“De qualquer forma, não se torne um estranho.” Scott Street – Phoebe Bridgers

Por: Késsia Carolaine

Desço do ônibus já com aquela sensação que me traz a dualidade: eu me sinto em casa e ao mesmo tempo é um lugar completamente novo para mim. Atravesso a ponte e ouço o ranger do ferro que me leva há alguns anos atrás. Eu amava vir pra cá, seja sozinha ou acompanhada. Aquela avenida é muito especial para mim. Saindo do devaneio, percebo que estou chegando na esquina da rua onde a minha casa está, aquela sensação de conforto, alegria e paz me invade de imediato. É como se eu estivesse chegando na casa de minha avó, sendo recebida com um café quentinho e uma broa de fubá. 

Chegando em casa, a sensação de aconchego vai embora um pouco… Alguma coisa está diferente, será que mudaram as plantas do lugar? A horta está cheia de mato também; a cozinha está com utensílios novos. Quando vejo minha mãe no sofá, esses pensamentos inquietantes se dissipam da minha mente. Dou-lhe um abraço e batemos um papo de cinco minutinhos. Tenho que guardar minhas malas e de repente paro por um instante. Agora a casa tem dois quartos vazios, em qual deles devo dormir? Aquele que era dos meus irmãos ou aquele que sempre me acolheu, foi meu refúgio durante anos da minha vida? Decido ir para o quarto que era dos meus irmãos, já que está repaginado.

Na tarde do dia seguinte, decido dar uma volta pela cidade a pé. Coloco uma roupa confortável, pego meu telefone, meus fones de ouvido e saio de casa. No aplicativo de música, coloco no aleatório e por alguma coincidência, os primeiros acordes de Scott Street invadem meus ouvidos. “passando pela Rua Scott me sentindo como uma estranha…” Engraçado o que a nostalgia faz com as pessoas. Constantemente me pego relembrando as diversas vezes que eu brincava aqui, nesta rua, achando que meu joelho ralado era o fim do mundo. Ao crescer e nos darmos conta da vida adulta, um machucado físico não equivale a um por cento das dores e das percepções de estar crescendo. 

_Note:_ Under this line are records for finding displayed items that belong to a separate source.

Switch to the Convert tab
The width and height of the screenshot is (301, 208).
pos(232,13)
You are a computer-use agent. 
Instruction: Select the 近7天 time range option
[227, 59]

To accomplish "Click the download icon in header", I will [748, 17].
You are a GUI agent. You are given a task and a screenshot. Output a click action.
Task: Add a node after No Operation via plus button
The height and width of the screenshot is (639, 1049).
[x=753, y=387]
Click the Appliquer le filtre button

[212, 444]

Voltando dos meus devaneios, me vejo quase no centro da cidade. Quantas memórias e cenas começaram a disparar na minha mente. Olho para o lado e vejo a biblioteca que eu tanto amava. Incontáveis horas que eu passava olhando livro por livro. Diversas idas naquele lugar para estudar para alguma prova ou fazer trabalhos escolares. Volto minha atenção para aquela praça e como se tivéssemos combinado, vejo minhas amigas de longa data chegando ali. Sabe aquela sensação de lar? Foi o sentimento que me invadiu quando as vi. 

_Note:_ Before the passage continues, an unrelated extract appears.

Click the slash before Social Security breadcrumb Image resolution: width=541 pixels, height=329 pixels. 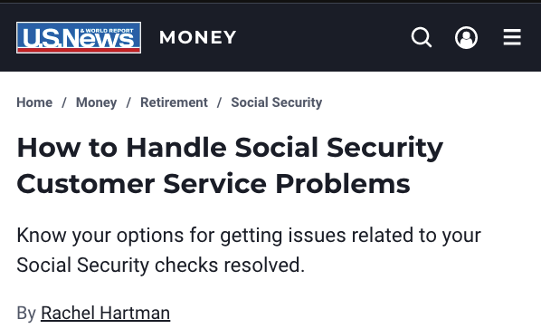[x=219, y=102]
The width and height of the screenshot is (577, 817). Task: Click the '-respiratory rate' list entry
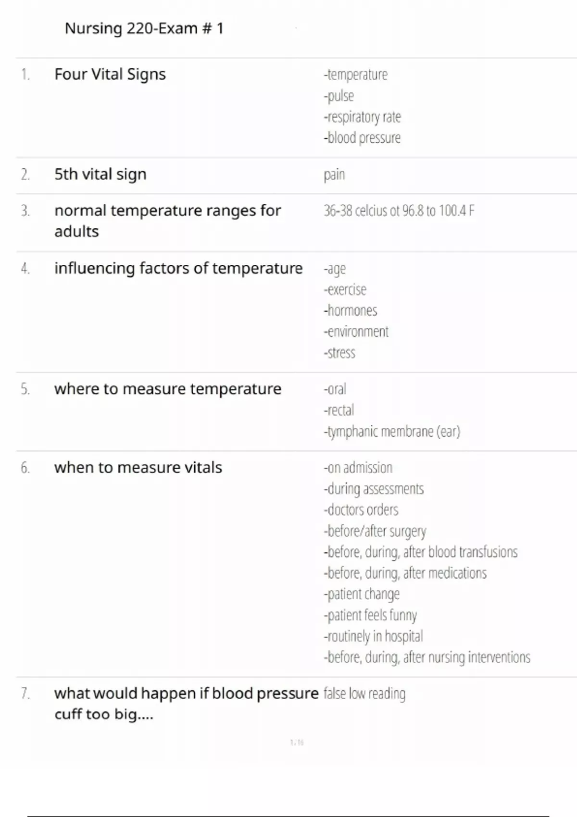point(363,117)

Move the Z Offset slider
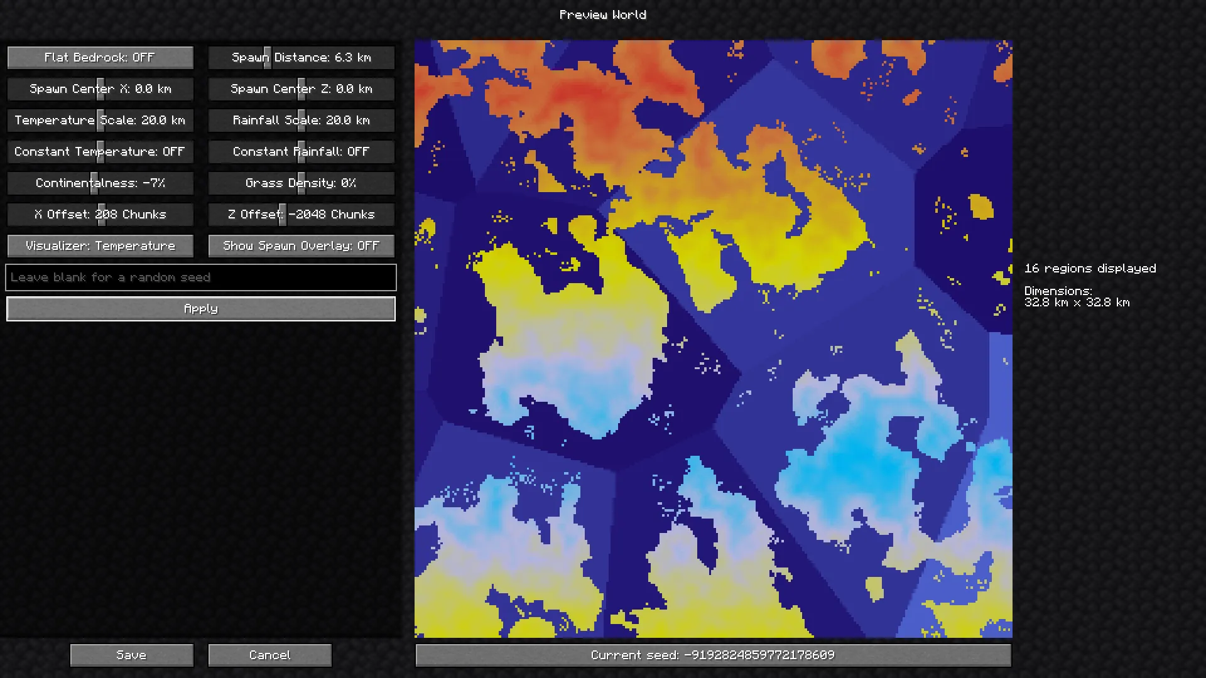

“ Você sente vergonha quando escuta meu nome?”. É neste trecho que eu paro a música para começar a engatar uma conversa com minhas amigas. Engraçado, parece que a música está fazendo um paralelo com as coisas que estou vivendo hoje. Nos sentamos em um banco da praça e a conversa começa com aqueles clichês de “Como vai a vida em outra cidade?”, “E a faculdade como está indo?”. Até que em um certo momento, as conversas de praxe começam a se tornar perguntas do tipo: “Vocês se lembram quando a gente vai pra cá e ficávamos jogando conversa fora?, “Vocês se lembram daquela vez que…” Neste momento parece que estamos assistindo um filme mas nossas cabeças, cujas memórias são o plot da história. É, eu realmente senti falta delas. 

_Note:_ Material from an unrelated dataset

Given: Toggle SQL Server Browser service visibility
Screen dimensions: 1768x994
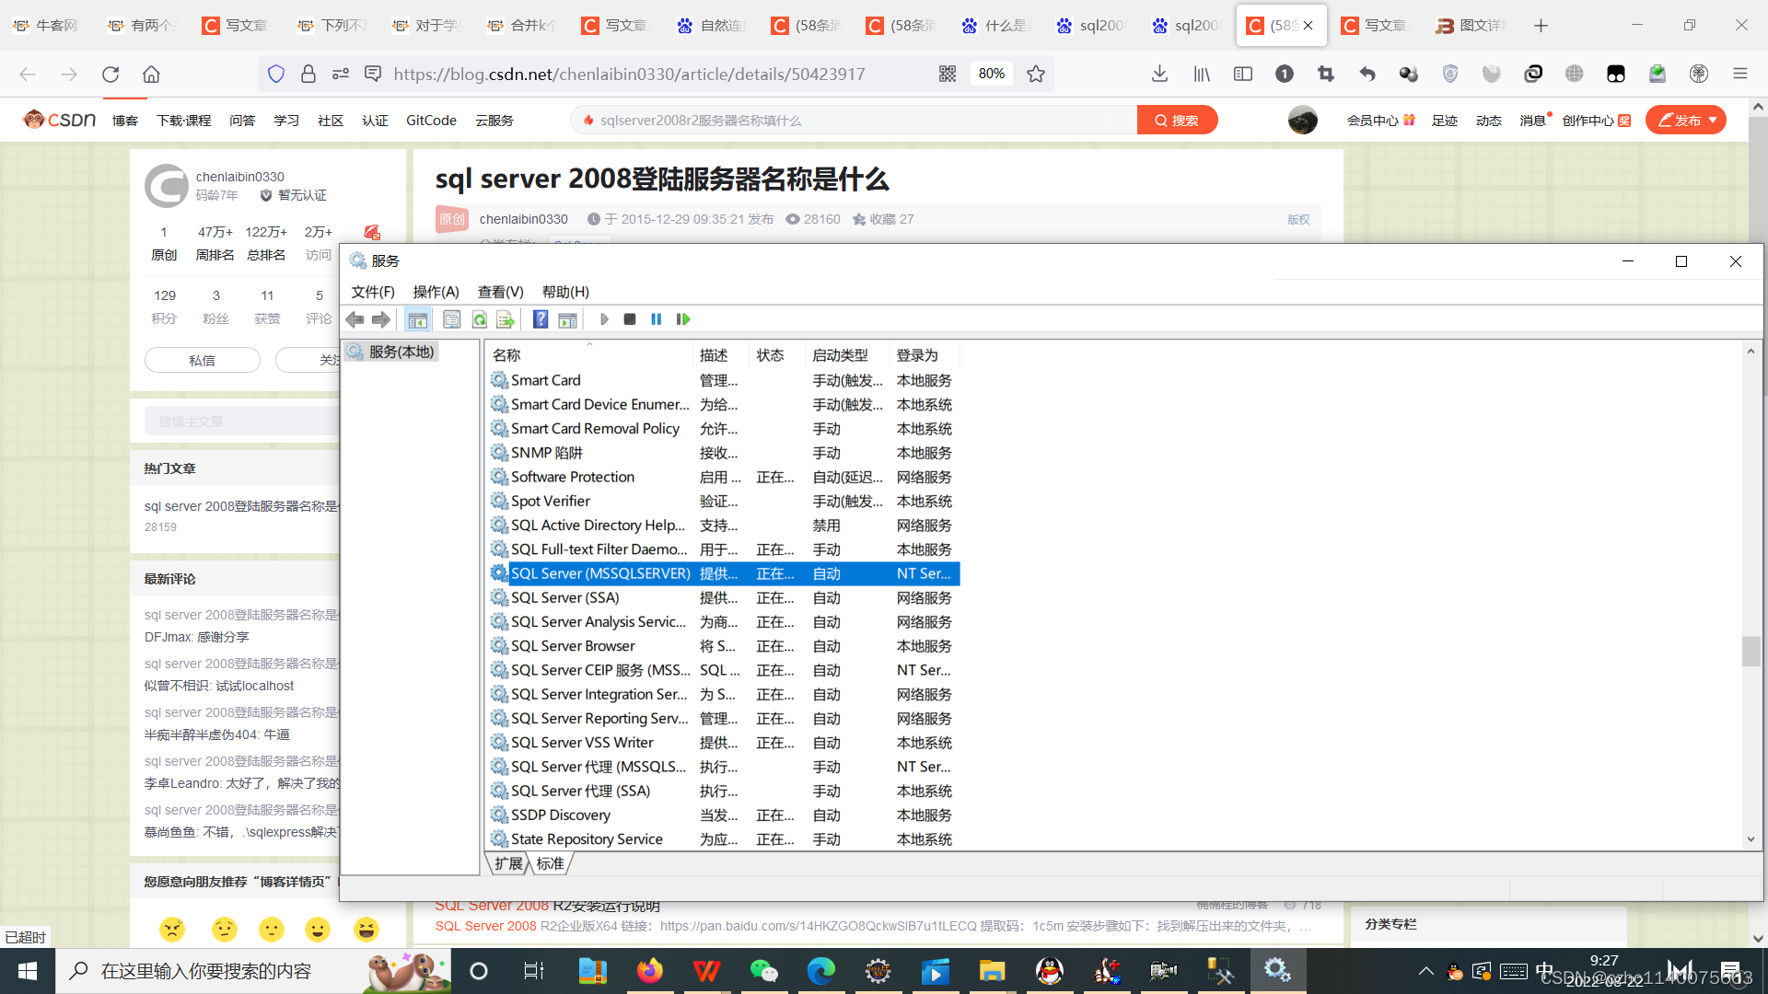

Depois de algumas horas revisitando nosso passado, decido dar continuidade à minha caminhada. Dou play na música novamente e deixo meus pensamentos irem longe, e quando volto para casa, passo por um caminho diferente. Me sinto uma intrusa nessa cidade. Tudo está diferente e ao mesmo tempo tudo está igual. A volta para a minha casa é cheia de turbulências na minha mente. Eu que sou uma pessoa que pensa demais e analisa demais as situações, não consigo compreender como essa dualidade pode existir. Um lugar que eu nasci, cresci e vivi por anos está igual e diferente? Isto é meio que impossível, não é? 

Chegando em casa, vou direto para o quarto que deixei minhas coisas. De repente sinto um clique na minha cabeça. Sim, esta cidade está igual e diferente ao mesmo tempo, mas uma coisa que mudou, tal qual as estações do ano, foi eu. Parece que vivi mais de cinco anos em apenas um. Que loucura! Apesar disso, das mudanças em mim, do futuro que me aguarda e do passado que deixei para trás, eu espero e desejo que uma coisa não mude… Que eu não me torne uma estranha.